The National Health Service has just announced a deficit of £512 million for the last financial year.
Doctors are blaming Managers; Managers are blaming Government; Government is blaming Managers. The Audit Commission is blaming Managers.
Everyone is blaming someone else. Sounds a bit like life.
Speaking as a former NHS manager for 35 years I say it is not as simple as blaming one group of people.
I remember nine years ago and very early in the term of the Tony Blair Government there were loud calls from within the NHS from doctors, nurses and managers for more money to be ploughed into the service. A huge ‘listening exercise’ was carried out by NHS managers and politicians about what the problems were and the solutions needed.

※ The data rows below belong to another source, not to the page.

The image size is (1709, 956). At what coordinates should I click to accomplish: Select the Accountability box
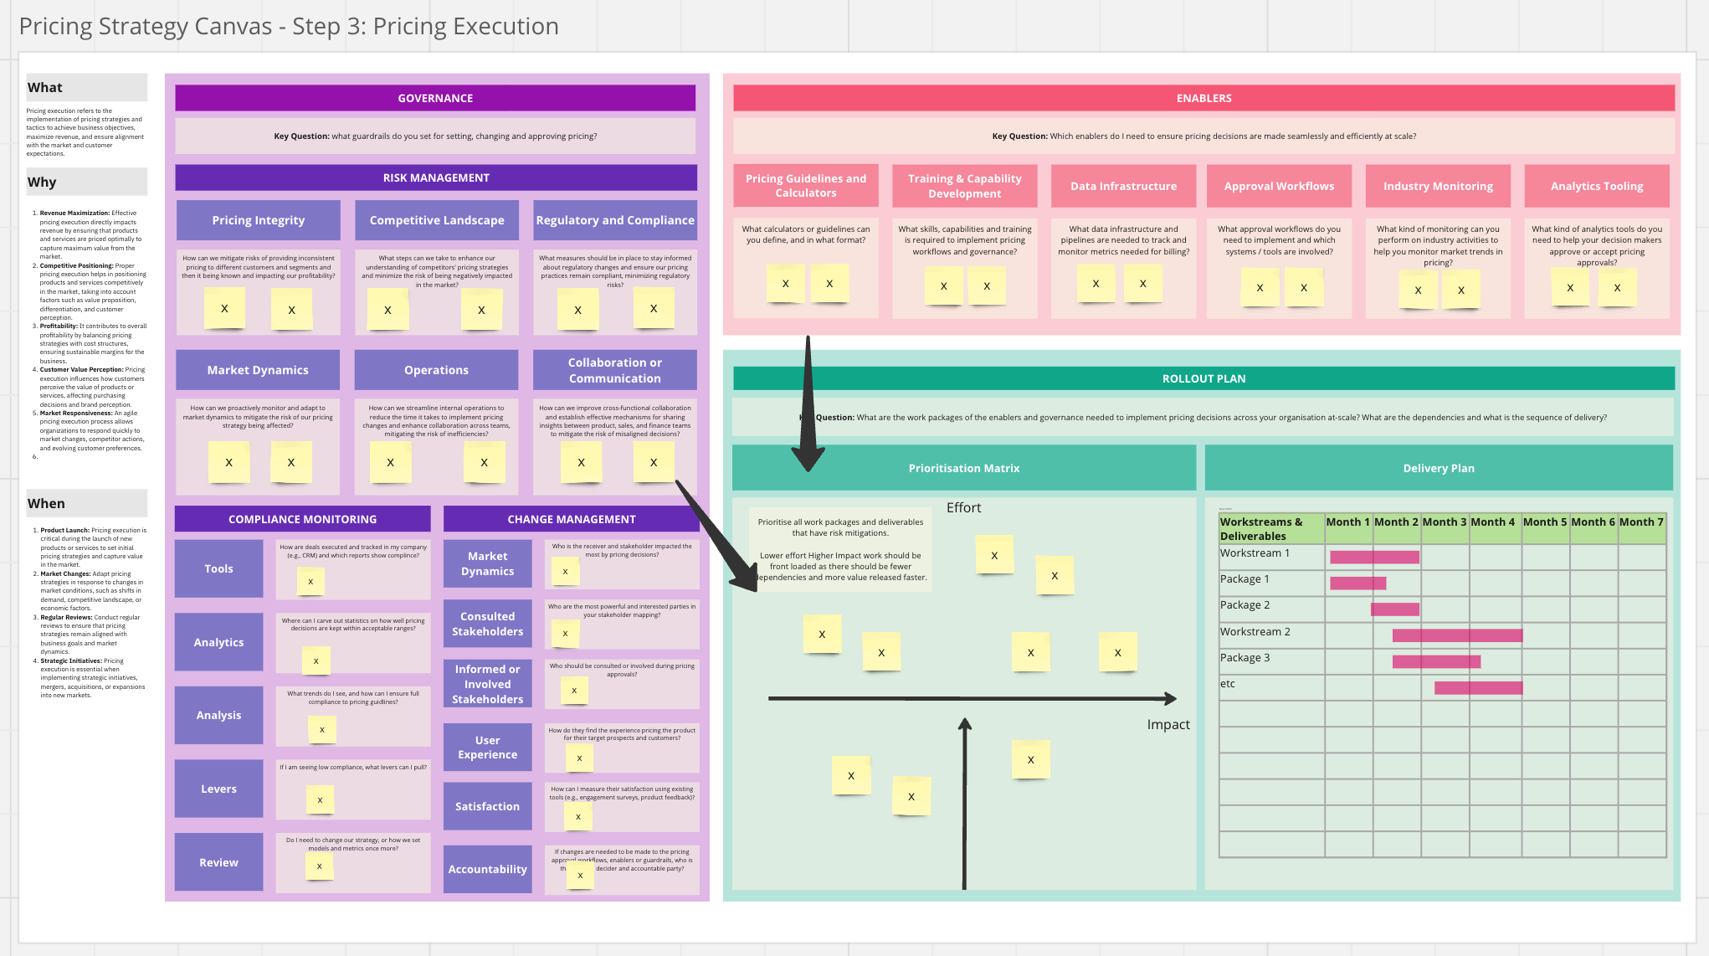(x=487, y=869)
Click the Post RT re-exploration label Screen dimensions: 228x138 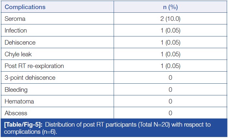click(x=34, y=66)
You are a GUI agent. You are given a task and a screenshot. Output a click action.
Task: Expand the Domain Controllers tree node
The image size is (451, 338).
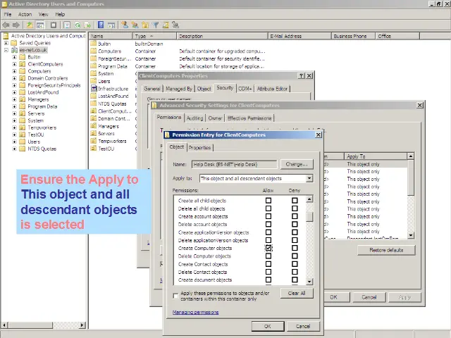pos(14,78)
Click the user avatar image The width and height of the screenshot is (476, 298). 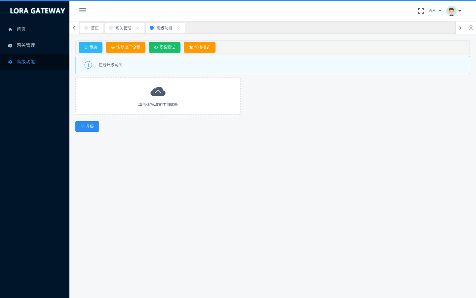452,11
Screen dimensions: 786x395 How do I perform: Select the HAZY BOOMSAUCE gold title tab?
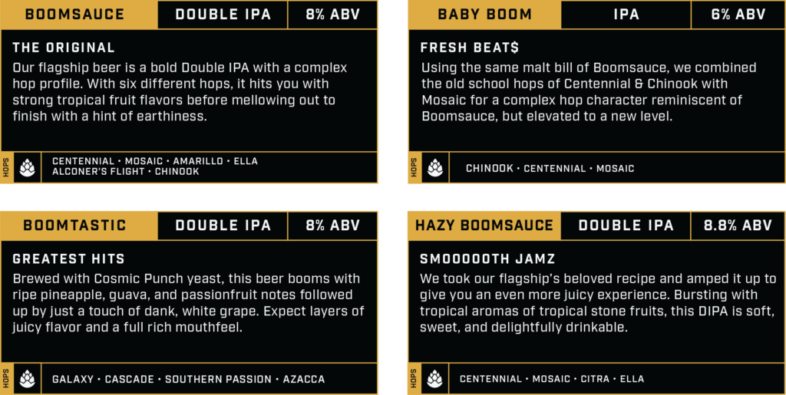[484, 225]
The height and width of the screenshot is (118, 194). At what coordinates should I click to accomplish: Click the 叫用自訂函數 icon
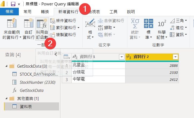[x=42, y=24]
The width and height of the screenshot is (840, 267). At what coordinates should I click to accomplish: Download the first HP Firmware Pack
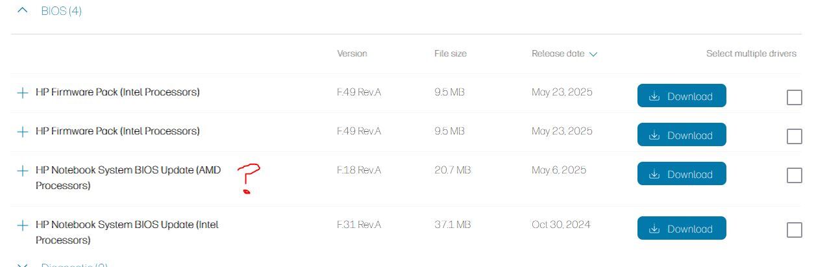tap(681, 96)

The outcome was an acknowledgement by the Government that much more money needed to be ploughed into the NHS. This was done. I remember Mr Blair saying – and I paraphrase;
‘We have listened to what the professionals inside the NHS have had to say and we have acknowledged more money is needed. We are now giving that money to you in the NHS and we expect managers to make the best use of this money to carry out the improvement you have told us are needed.’
Without making a political point there is no doubt whatsoever more money has been invested into the NHS by this Government than any previous Government in history since the NHS was established in 1948.
The debate about who is to blame of this overspend is pointless. It is not about blame; it is about responsibility in my opinion.
I feel the government did all they should. They listened to professionals in the NHS and they provided the answer that the professionals wanted to hear.
The responsibility is within the NHS – the Government cannot just keep simply throwing millions of pounds every year into a hole while NHS managers sharpen their spades to dig that hole deeper.
I smile when I remember that every single one of the 35 years I worked in the NHS I remember Finance Managers telling me;
‘This is going to be the most difficult ever year.’
Managers like me always knew that finance folks kept reserves so it was a game of ‘bluff’ and managers as a result spent to the limit knowing the finance folks would always ‘bail them out.’
There is nothing complicated about that and it is human nature that if you know you have a ‘back stop’ you can afford to be ‘adventurous.’
There is a something of ‘the boy cried wolf’ and maybe now the chickens have come home to roost.